Grande impacto, contudo, foi obtido na comunidade de Santana, com destaque para a compreensão dos processos em torno da preservação e da dinâmica da obra da Igreja de Santana, com envolvimento objetivo da comunidade que, em algumas oportunidades, apontaram criticamente procedimentos da obra de recuperação do sistema de cobertura do templo, inclusive entrando em contato com o DPHAC, solicitando vistorias. Some-se a este fato a busca por maiores informações que, por raras, levavam normalmente à produção referente ao citado projeto de dissertação, tais como artigos disponíveis on line. Durante a dinâmica promovida de Educação Patrimonial (FIGURA 1), algumas descobertas apontaram para a compreensão sistêmica do legado patrimonial do município de Bujaru, com a compreensão da importância da Igreja de Santana do Bujaru como um elemento dentro da História do município e do Estado. A manifestação dessa importância foi expressa por moradores que passaram a perceber de forma diferenciada o papel da preservação de suas referências culturais, materiais e imateriais. Um desmembramento importante dessa ação foi a percepção da política de preservação como promotora de desenvolvimento local, quer econômico, quer social. Advém daí algumas parcerias (sociais, políticas e administrativas) e formas de apropriação - como festas, espetáculos (FIGURA 3), entre outros do principal bem cultural de Santana, sua igreja. Destaco o envolvimento de toda comunidade em festividades para arrecadação de recursos, esforços como a busca de areia do rio para a obra (em pequenos baldes) e a lavagem das telhas (FIGURA 2), nesse mesmo rio Bujaru, que envolveu boa parte da população local, a partir do chamado da paróquia. As articulações políticas também se tornaram visivelmente mais sólidas, garantindo canalizar recursos para intervenções na área de entorno, como a construção de uma praça frontal à referida igreja (FIGURA 4).
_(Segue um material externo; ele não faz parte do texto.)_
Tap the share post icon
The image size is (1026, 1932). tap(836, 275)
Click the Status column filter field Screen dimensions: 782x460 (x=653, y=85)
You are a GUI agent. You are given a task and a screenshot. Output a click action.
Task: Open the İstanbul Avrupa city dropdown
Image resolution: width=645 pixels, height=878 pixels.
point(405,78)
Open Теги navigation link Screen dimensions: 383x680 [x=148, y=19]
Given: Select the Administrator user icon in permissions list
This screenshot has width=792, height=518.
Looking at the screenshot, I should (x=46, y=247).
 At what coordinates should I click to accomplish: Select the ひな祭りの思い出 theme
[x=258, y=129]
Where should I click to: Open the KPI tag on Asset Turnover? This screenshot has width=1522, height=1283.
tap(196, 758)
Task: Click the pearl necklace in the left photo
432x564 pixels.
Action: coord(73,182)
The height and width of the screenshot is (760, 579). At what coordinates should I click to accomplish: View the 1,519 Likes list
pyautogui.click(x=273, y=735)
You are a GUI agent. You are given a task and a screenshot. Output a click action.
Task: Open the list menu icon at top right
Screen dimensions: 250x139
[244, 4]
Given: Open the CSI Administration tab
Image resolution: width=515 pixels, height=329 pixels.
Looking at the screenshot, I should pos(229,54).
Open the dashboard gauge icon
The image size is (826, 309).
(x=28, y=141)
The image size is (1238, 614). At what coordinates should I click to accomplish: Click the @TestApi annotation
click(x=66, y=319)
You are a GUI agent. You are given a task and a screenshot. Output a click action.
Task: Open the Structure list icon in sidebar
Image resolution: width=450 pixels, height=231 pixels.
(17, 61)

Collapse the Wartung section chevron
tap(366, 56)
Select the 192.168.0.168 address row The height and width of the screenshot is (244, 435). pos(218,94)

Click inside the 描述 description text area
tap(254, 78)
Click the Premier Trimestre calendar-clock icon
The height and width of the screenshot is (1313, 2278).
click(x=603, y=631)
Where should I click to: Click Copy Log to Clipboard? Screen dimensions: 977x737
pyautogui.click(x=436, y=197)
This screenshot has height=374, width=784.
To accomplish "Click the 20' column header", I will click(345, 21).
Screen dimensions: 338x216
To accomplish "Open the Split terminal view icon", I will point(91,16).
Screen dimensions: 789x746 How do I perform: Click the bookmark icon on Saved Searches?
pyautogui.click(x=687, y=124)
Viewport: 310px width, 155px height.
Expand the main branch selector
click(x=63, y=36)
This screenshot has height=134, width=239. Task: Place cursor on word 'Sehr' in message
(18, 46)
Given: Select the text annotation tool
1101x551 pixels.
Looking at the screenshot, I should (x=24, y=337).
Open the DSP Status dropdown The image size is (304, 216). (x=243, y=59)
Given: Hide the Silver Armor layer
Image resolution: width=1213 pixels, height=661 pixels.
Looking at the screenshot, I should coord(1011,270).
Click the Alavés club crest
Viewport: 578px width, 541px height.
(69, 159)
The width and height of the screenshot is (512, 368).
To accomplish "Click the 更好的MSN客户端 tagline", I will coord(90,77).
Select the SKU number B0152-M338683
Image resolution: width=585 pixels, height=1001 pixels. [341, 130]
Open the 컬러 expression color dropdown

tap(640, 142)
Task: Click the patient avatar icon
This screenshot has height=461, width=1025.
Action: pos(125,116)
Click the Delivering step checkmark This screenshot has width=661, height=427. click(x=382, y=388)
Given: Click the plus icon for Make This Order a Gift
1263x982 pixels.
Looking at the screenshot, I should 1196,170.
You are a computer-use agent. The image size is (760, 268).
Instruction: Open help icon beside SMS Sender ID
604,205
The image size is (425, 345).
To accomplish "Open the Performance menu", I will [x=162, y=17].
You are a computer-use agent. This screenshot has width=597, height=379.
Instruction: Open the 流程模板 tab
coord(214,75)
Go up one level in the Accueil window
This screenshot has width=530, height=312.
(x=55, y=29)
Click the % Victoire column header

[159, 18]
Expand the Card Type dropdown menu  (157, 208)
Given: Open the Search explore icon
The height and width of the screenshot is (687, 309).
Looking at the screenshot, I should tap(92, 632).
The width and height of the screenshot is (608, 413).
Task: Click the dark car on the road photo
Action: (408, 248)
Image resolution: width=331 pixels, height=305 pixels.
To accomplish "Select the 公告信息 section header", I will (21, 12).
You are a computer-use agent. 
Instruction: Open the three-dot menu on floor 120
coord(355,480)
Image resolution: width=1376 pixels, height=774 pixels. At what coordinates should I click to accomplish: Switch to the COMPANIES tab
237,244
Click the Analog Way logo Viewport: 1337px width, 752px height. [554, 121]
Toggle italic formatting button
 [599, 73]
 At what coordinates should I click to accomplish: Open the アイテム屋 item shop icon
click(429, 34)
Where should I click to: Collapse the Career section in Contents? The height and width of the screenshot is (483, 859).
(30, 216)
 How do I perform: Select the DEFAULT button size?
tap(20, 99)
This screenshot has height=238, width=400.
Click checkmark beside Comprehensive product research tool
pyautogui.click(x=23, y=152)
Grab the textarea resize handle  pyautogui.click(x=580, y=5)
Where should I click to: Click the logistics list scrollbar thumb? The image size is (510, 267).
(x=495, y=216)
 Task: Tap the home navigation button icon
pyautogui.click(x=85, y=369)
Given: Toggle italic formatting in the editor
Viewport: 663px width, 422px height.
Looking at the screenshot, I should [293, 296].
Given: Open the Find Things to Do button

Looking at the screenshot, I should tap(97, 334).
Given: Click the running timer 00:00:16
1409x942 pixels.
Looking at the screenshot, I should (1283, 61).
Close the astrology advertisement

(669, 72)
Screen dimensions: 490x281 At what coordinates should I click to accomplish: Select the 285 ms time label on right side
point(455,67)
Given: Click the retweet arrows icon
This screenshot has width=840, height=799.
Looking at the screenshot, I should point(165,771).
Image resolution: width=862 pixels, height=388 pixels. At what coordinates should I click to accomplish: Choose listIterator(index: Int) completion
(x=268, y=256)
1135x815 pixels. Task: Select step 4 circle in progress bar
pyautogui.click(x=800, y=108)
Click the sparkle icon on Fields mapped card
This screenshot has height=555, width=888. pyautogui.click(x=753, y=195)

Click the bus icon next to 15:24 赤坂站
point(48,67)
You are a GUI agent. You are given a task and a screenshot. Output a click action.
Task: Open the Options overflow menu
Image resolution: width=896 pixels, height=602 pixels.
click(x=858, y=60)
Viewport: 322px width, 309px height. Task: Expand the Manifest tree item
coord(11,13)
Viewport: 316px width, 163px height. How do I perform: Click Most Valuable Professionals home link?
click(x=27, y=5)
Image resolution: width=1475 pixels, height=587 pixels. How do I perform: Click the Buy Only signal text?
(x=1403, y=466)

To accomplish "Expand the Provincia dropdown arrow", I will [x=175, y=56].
Quatro momentos: Oficina de Educação Patrimonial, de 23 a 26/02/2012 (FIGURA 1 – foto da autora); Lavagem das telhas pela comunidade, no rio Bujaru, em 2012 (FIGURA 2 – acervo da Paróquia de São Joaquim, cedida à pesquisa); Auto de Natal, Grupo de teatro Bom Intento, dezembro de 2013 (FIGURA 3 – acervo da Paróquia de São Joaquim, cedida à pesquisa); inauguração da praça de Santana do Bujaru, 29/06/2014 (FIGURA 4 – fonte www.bordalo13.blogspot.com).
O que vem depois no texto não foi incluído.